═════ Information supplied ═════

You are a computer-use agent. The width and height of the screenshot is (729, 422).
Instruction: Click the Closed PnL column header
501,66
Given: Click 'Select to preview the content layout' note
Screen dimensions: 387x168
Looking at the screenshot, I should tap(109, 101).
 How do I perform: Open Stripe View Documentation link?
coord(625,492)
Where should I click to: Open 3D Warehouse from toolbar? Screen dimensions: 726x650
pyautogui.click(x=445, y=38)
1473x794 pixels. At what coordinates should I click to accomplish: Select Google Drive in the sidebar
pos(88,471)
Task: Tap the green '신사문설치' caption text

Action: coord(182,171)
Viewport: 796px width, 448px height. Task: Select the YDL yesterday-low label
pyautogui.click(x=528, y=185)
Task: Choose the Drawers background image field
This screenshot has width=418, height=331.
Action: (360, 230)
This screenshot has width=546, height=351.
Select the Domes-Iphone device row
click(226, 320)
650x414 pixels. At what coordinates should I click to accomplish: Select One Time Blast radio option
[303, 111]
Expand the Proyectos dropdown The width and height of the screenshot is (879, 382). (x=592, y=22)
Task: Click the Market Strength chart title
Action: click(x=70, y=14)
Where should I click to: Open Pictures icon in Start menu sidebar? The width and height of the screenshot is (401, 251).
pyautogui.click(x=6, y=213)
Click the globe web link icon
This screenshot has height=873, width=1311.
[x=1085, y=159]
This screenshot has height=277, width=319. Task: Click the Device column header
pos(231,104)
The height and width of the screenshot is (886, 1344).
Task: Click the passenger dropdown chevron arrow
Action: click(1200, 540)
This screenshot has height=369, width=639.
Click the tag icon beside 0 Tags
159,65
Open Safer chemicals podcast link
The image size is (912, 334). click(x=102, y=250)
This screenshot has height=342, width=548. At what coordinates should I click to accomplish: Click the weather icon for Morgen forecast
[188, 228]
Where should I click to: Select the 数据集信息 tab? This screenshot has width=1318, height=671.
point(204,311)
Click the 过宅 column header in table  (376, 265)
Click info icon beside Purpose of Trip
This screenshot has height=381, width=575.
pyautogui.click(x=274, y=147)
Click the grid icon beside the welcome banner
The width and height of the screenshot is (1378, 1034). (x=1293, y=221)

═════

### Goal of the exercise
Can you copy every line above word for word, keeping the original order?

### The output
You are a computer-use agent. The width and height of the screenshot is (729, 422).
Instruction: Click the Closed PnL column header
501,66
Given: Click 'Select to preview the content layout' note
Screen dimensions: 387x168
Looking at the screenshot, I should tap(109, 101).
 How do I perform: Open Stripe View Documentation link?
coord(625,492)
Where should I click to: Open 3D Warehouse from toolbar? Screen dimensions: 726x650
pyautogui.click(x=445, y=38)
1473x794 pixels. At what coordinates should I click to accomplish: Select Google Drive in the sidebar
pos(88,471)
Task: Tap the green '신사문설치' caption text

Action: coord(182,171)
Viewport: 796px width, 448px height. Task: Select the YDL yesterday-low label
pyautogui.click(x=528, y=185)
Task: Choose the Drawers background image field
This screenshot has width=418, height=331.
Action: (360, 230)
This screenshot has width=546, height=351.
Select the Domes-Iphone device row
click(226, 320)
650x414 pixels. At what coordinates should I click to accomplish: Select One Time Blast radio option
[303, 111]
Expand the Proyectos dropdown The width and height of the screenshot is (879, 382). (x=592, y=22)
Task: Click the Market Strength chart title
Action: click(x=70, y=14)
Where should I click to: Open Pictures icon in Start menu sidebar? The width and height of the screenshot is (401, 251).
pyautogui.click(x=6, y=213)
Click the globe web link icon
This screenshot has height=873, width=1311.
[x=1085, y=159]
This screenshot has height=277, width=319. Task: Click the Device column header
pos(231,104)
The height and width of the screenshot is (886, 1344).
Task: Click the passenger dropdown chevron arrow
Action: click(1200, 540)
This screenshot has height=369, width=639.
Click the tag icon beside 0 Tags
159,65
Open Safer chemicals podcast link
The image size is (912, 334). click(x=102, y=250)
This screenshot has height=342, width=548. At what coordinates should I click to accomplish: Click the weather icon for Morgen forecast
[188, 228]
Where should I click to: Select the 数据集信息 tab? This screenshot has width=1318, height=671.
point(204,311)
Click the 过宅 column header in table  (376, 265)
Click info icon beside Purpose of Trip
This screenshot has height=381, width=575.
pyautogui.click(x=274, y=147)
Click the grid icon beside the welcome banner
The width and height of the screenshot is (1378, 1034). (x=1293, y=221)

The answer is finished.